Colette, se vogliamo entrare subito nel suo spirito combattivo e ribelle, potrebbe definirsi la Madonna (cantante) del suo tempo. Con la differenza che a fine ottocento era un po’ più complicato affrontare convenzioni secolari, soprattutto in campo sessuale e di indipendenza femminile. Virginia Woolf e Vanessa Bell, siamo dalle parti del londinese Bloomsbury Group, sono già un riferimento più calzante, senza dimenticare poi che Colette veniva dalla campagna di Saint Sauveur, Borgogna, e non aveva l’imprinting culturale della grande capitale, Londra o Parigi che fosse.

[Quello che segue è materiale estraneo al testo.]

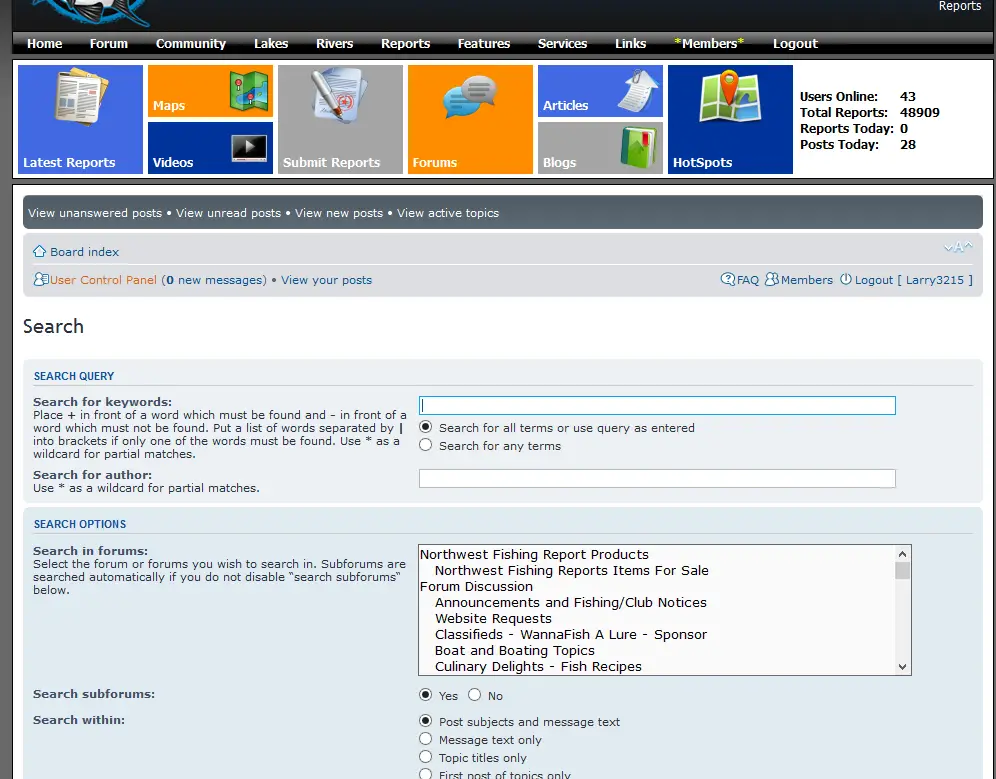Select 'Boat and Boating Topics' forum
Image resolution: width=996 pixels, height=779 pixels.
514,651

Sposando per amore Willy, spregiudicato ed eccentrico protagonista della vita mondana parigina nonché incallito puttaniere, si rivela presto scrittrice di grande finezza, naturalmente dotata di un’ambigua vis erotica, inventando il personaggio di Claudine, alter ego della ragazza di campagna Colette. Ma è costretta a vivere all’ombra di Willy il quale le impone di lasciare a lui la firma e la gloria di romanzi che conquistano letteralmente la Parigi del tempo. Gelosia? Interesse economico? Stupido orgoglio maschilista? Probabilmente di tutto un po’, ma Willy non ne uscirà vincitore.
Il film, un godimento continuo dal punto di vista puramente estetico, ruota ovviamente intorno a una volonterosa Keira Kneightley, che però ancora una volta non dà l’impressione di avere le stigmate della grande attrice. Tant’è vero che lasciano il segno Dominic West nella parte del cialtrone di genio Willy, marito, mentore ed aguzzino di Colette, Denise Gough (nei panni maschili di Missy, protagonista sul palcoscenico di un famoso, scandaloso bacio lesbico tra lei e Colette) e anche Aysha Hart, che dà vita alla prorompente attrice Polaire, interprete teatrale del personaggio di Claudine, di cui si sente il fascino e quasi l’effluvio mediorientale.
Colette è morta nell’agosto del 1954, e sono contento di aver condiviso con lei almeno quattro mesi di permanenza su questa terra.